Tuberculosis remains a major infectious disease worldwide. There are no effective vaccines developed for the disease so far and the efficacy of the only available vaccine, Mycobacterium bovis Bacillus Calmette–Guérin (BCG) is generally low against Mycobacterium tuberculois(MTb). DNA vaccine is especially becoming promising and novel vaccine approach. In this study, a plasmid DNA vaccine, pVAX1-MPB64-Ag85B (pMB), was constructed and designed to express a fusion protein MPB64, Ag85B of MTb. Its immunogenicity and protective efficacy were assessed in a mouse model of tuberculosis. Vaccination with the pMB significantly increased the frequency of peripheral blood CD4⁺ and CD8⁺ T cells, and induced significantly higher levels of cell-mediated immune responses, as compared with vaccination with PBS or the pVAX1 empty vector.
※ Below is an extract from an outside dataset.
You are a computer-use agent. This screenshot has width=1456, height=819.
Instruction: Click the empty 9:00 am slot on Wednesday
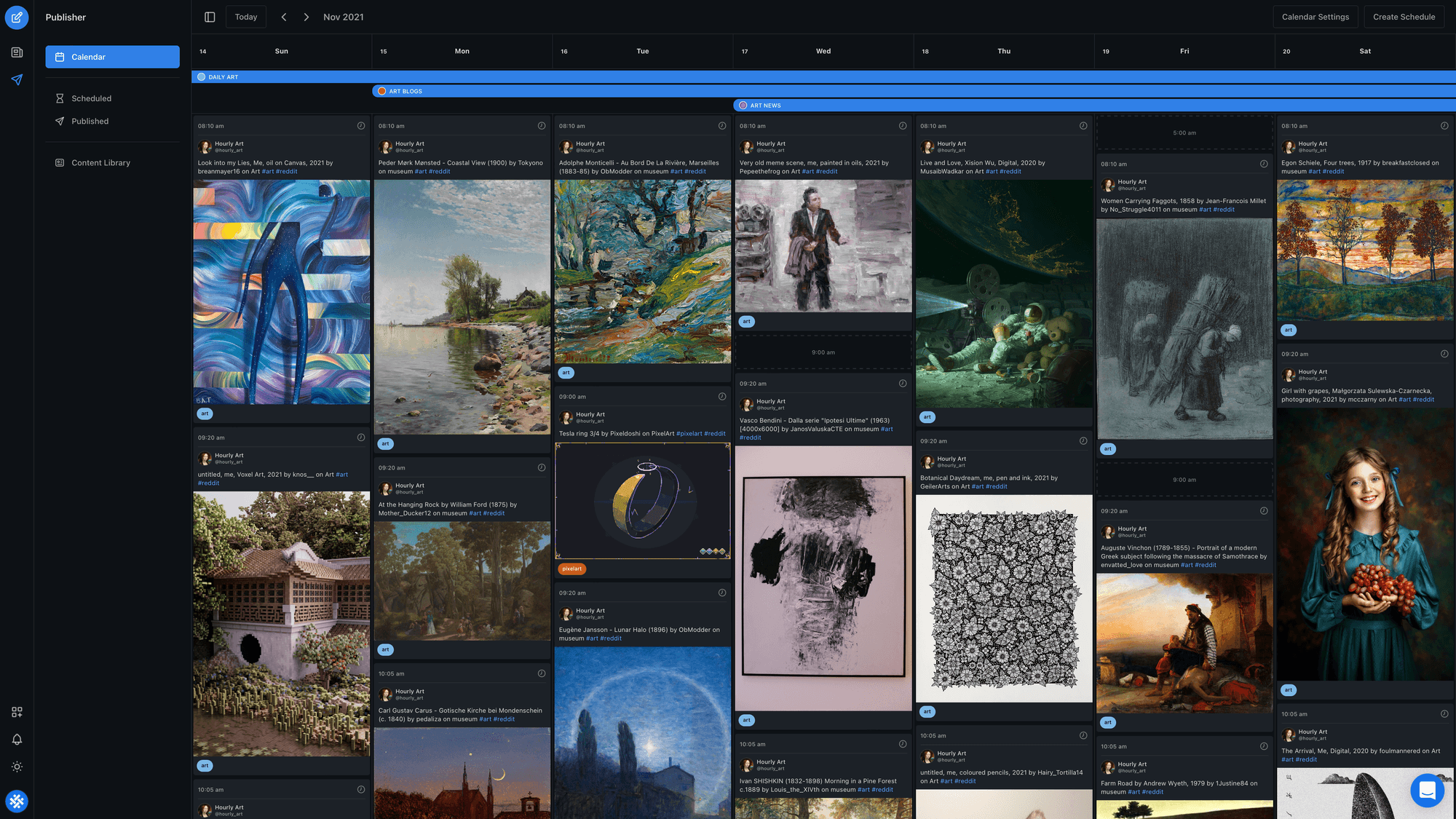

High levels of antibodies observed in the sera of immunized mice depicted strong humoral responses generated by DNA vaccine constructs. All the experimental vaccines imparted significant protection against challenge with M. tuberculosis H37Rv as compared to vector controls. These results show that the newly developed pMB vaccine may be used for the prevention and therapeutic intervention of MTb infection.

Key words: Mycobacterium tuberculosis, Ag85B , MPB64, DNA vaccine.